** Begin Text shown **

The unexpected track
I didn’t expect to be sitting atop a mountain at Isuvara.
If you’d asked me 10 years ago if I’d climb a single mountain, let alone traverse a mountain range, I would have snorted at you through a fistful of McDonald’s chips from the comfort of a chaise lounge, while watching the entirety of the Friends back catalogue for the 4th time.
This unfortunately isn’t an exaggeration.
This was how I spent the vast majority of my free time as a young adult, when I wasn’t drinking myself stupid in a club on a Wednesday night.
It’s not a flattering picture. But it is an honest one.
I had no regard for my body. I didn’t hate it. I just didn’t care for it. It couldn’t do much. It wasn’t very useful.
I remember travelling with my uncle and aunt to Coral Bay one year as a teenager – a stunning little seaside town on the north west coast of Australia – and discovering that every morning of their idyllic beach holiday, they would get up at 6.30am to sprint up sand dunes.
I legitimately thought the fuckers were out of their minds. I did three dune runs one morning (under duress) and puked my guts up shortly thereafter.
Ahhh sweet summer memories.
It was, ironically enough, that same uncle that sparked the idea of Kokoda in me. He’d done the track 5 years before and imparted to me what an incredible experience it was.
Discomfort = growth
I’ve always believed that discomfort is the key driver of growth. And after reading ‘Can’t Hurt Me’ by David Goggins at the start of 2019 I was reminded of this fact.
His ethos is strongly centred on the idea that you should aim to push yourself to some kind of limit every. single. day.
And that the easiest way to do so is through physical activity – because you can’t reliably manufacture any other kind of stress in your life that won’t sustainably fuck it up.
Physical pressure and stress is easy to create and control – and instead of doing you long term damage like normal stress does it serves you by making you stronger and more capable.
Kokoda, it turns out, was the most difficult physical challenge I could think of.
Life on the trail
It was brutally hard.
Most day we were awake at 4 or 5am.
Some days we’d wake up to torrential rail, put on cold, wet clothes that hadn’t dried from the previous day’s downpour and start hiking again in the pitch black hours before dawn.
Other days the heat was so oppressive I didn’t think my body would be able to drag itself up the next summit and hike the 20+ kilometres required of me that day.
When it was flat it was muddy and when it wasn’t flat it was steep as hell.
Going down the side of a mountain is remarkably harder than going up the side of one, it turns out.

** End Text shown **

### Your tasks
A. Answer these about the Kokoda essay:
(i) What book did the writer read at the start of 2019?
(ii) At what time did the uncle and aunt get up at Coral Bay to sprint up sand dunes?
(iii) At what hours was the group awake on most days of the trail?
B. Write the next part of the Kokoda essay, picking up after its last sentence.
The data after this point have no connection to the Kokoda essay.

** Begin Information shown **

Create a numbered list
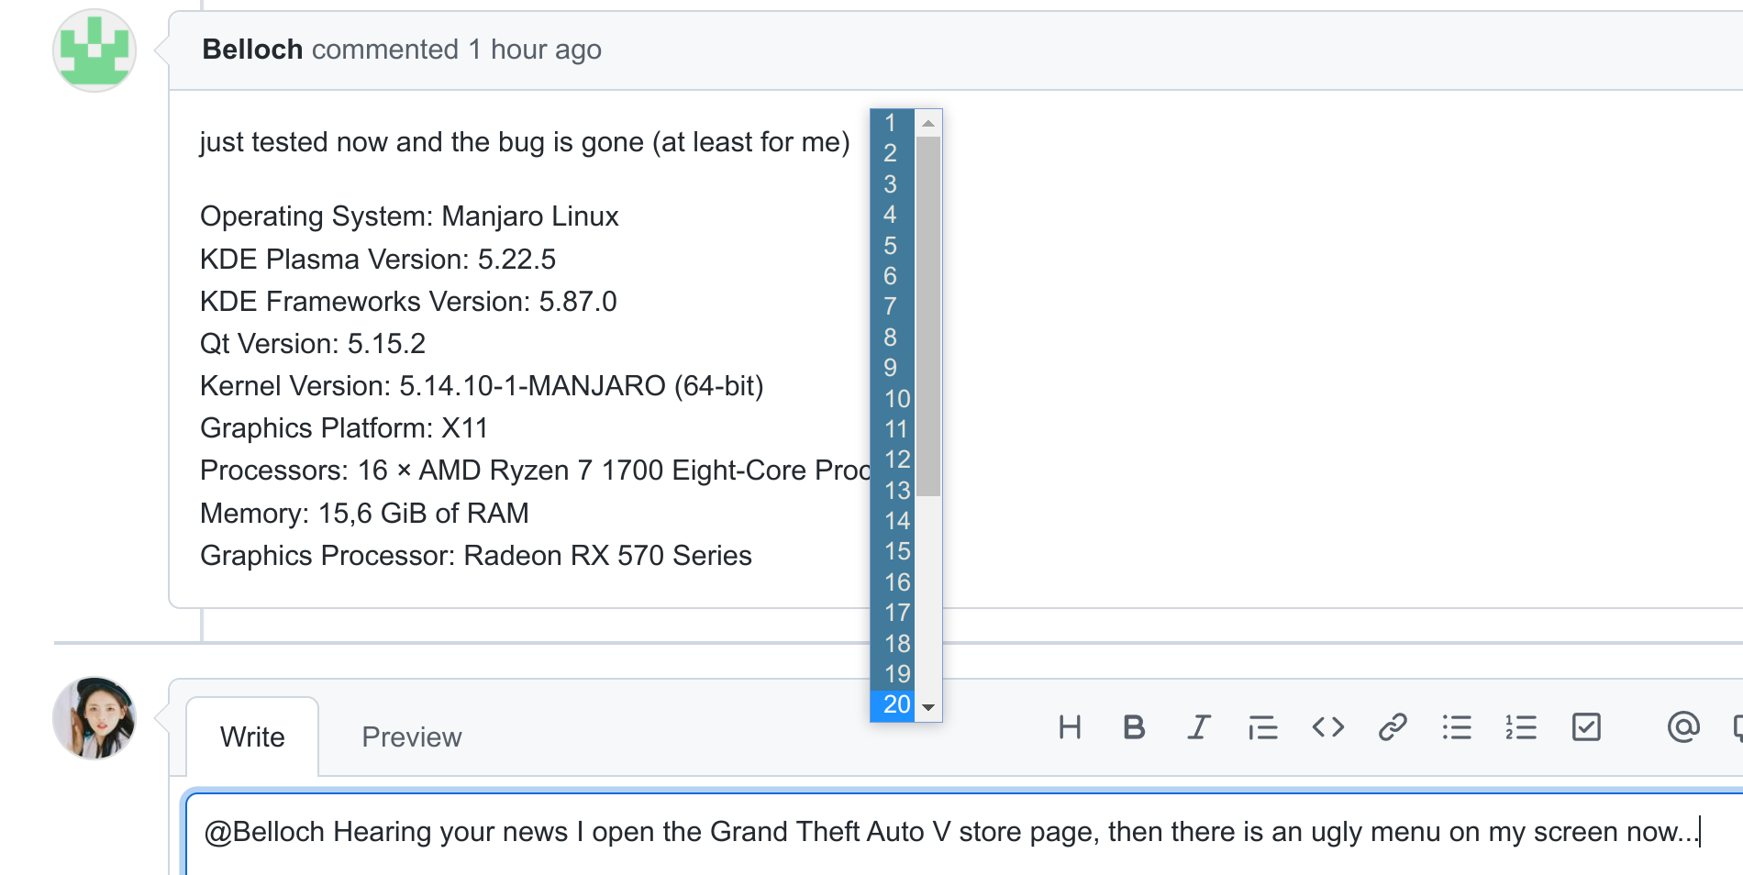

** End Information shown **

### Outputs
A.
(i) 'Can't Hurt Me' by David Goggins
(ii) 6.30am
(iii) 4 or 5am

B.
The jarring of each downward step rattles bones you’d never felt before, hits joints you didn’t realise you had.
And at least going up – you weren’t worried about falling
On day one, as we sat down for dinner, I vomited in front of the 27 strangers I was doing the trek with.
On day two, I fell several meters over rocks, roots and scrub, again in front of most of my peers.
On day three, I burnt my one and only hiking shirt to a crisp, because I hung it to dry too close to the fire.
Needless to say, things improved from day four.
…. how could they not?!
The mental challenge
I trained hard for 6 months to make Kokoda a reality.
But every person I spoke to told me the same thing – while I was physically as prepared as I could be, the real challenge would exist between my ears.
My goal initially was to survive it but in the end I felt like I’d fucking conquered it.
It is one of the best experiences of my life, to date.
Because of what I discovered about the power of my thoughts.
For the first 4 days though, I was waging a war.
Every second spent going upwards was a struggle.
Every couple of moments I had to catch myself. I had to send a constant barrage of corny-as-shit positivity through my brain.
“You can do this”
“You got this, Beth”
“Stop being a little bitch”
“You’re a fucking warrior”
“You trained for this”
“Your legs are strong”
“You feel fantastic”
“You could do this forever!”
It was the only way to stop the opposite from going through my mind:
“I can’t do this”
“It’s too hard”
“My legs are burning”
“I’m too weak”
‘I’m not cut out for this”
“I should never have come here”
“You’re fucking delusional”
“You’ll never finish this”
What I discovered was that your mind is what writes the story of your life. Your body will always follow. It’s the reason I never stopped, never quit, never felt sorry for myself.
If I had to – which I often did – I would pause to catch my breath; I would motion those behind me to go ahead, so I wouldn’t slow them down. But I never fucking quit.
The day that changed it all
On day 5 everything changed.
We got into Bombers Camp early – midday.
There were hot showers. The campsite stocked foam mattresses and pillows. There was even green grass, instead of mud! Luxuries we’d been without for days.
We spent an idyllic afternoon in clean, dry clothes, lounging about in the idyllic weather. A game of touch rugby with the locals went on, some of us did yoga, others played cards.
Around the campfire that night, our trek leader recited bush poetry and some of the porters gathered and serenaded us with beautiful songs in their native language.
At some point that day, it seeped into our collective consciousness – we could make it.
Our legs were strong by then. We’d spent 5 days working muscles we’d never used before – and they were ready now.
We’d learnt the ways of the track, how to move through it. Not with ease necessarily, but with some grace.
Slips and falls were normal, expected even, and they came without shame – instead just a few laughs.
We met each new summit with determination instead of destitution.
The track hadn’t defeated up – it had created us.
I sat amongst the granite at Isurava.
I crossed my legs and closed my eyes and tried to hear what the mountains had to say.
I could hear the wind gently agitating the trees around the memorial and I could feel the morning sunlight warming my skin.
I could hear the sound of the waterfall nearby cascading over rocks along with the hum and buzz of the never-seen-but-always-heard jungle inhabitants. They were all just distractions though.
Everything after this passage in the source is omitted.